• [PROVIDED MATERIAL]
----------
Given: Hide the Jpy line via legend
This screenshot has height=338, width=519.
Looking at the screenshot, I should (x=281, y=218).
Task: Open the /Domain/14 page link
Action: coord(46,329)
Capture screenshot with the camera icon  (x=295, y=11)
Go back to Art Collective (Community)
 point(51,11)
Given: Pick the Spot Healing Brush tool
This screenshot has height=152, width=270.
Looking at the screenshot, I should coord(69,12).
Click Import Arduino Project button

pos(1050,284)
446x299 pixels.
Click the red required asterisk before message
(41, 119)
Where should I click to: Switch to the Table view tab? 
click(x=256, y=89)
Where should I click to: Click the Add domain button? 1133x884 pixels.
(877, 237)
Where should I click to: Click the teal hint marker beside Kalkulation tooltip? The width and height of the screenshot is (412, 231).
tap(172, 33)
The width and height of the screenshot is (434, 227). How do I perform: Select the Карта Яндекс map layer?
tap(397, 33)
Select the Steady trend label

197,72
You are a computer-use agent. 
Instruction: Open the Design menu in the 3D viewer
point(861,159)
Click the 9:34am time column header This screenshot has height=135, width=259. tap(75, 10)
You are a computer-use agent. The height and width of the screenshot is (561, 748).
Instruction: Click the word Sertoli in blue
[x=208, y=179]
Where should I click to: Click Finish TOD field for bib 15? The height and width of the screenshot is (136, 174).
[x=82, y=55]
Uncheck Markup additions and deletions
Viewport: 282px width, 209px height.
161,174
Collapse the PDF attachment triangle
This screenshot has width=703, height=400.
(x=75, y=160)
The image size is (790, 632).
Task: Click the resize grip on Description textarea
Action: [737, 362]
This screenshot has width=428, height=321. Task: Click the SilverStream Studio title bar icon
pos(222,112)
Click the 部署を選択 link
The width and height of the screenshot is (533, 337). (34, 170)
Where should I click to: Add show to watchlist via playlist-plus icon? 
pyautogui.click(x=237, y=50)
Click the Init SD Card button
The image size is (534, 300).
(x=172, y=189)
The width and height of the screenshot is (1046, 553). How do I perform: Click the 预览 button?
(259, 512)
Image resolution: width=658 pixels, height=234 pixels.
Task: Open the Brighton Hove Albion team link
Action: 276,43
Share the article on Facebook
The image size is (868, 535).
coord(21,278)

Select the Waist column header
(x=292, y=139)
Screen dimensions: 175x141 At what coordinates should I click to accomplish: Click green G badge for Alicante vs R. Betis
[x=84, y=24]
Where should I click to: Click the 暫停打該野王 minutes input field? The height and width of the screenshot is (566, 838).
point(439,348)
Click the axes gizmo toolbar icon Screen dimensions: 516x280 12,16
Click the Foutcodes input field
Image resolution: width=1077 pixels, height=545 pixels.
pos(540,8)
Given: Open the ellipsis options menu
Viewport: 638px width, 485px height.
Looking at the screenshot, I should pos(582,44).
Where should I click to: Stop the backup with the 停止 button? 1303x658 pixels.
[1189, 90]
----------
• [EXERCISE REQUIREMENTS] Beginning at the line that contains "Screen dimensions: 175x141" and ending at the last line above, copy each line without any change.

• [REPLY TO THE EXERCISE]
Screen dimensions: 175x141 At what coordinates should I click to accomplish: Click green G badge for Alicante vs R. Betis
[x=84, y=24]
Where should I click to: Click the 暫停打該野王 minutes input field? The height and width of the screenshot is (566, 838).
point(439,348)
Click the axes gizmo toolbar icon Screen dimensions: 516x280 12,16
Click the Foutcodes input field
Image resolution: width=1077 pixels, height=545 pixels.
pos(540,8)
Given: Open the ellipsis options menu
Viewport: 638px width, 485px height.
Looking at the screenshot, I should pos(582,44).
Where should I click to: Stop the backup with the 停止 button? 1303x658 pixels.
[1189, 90]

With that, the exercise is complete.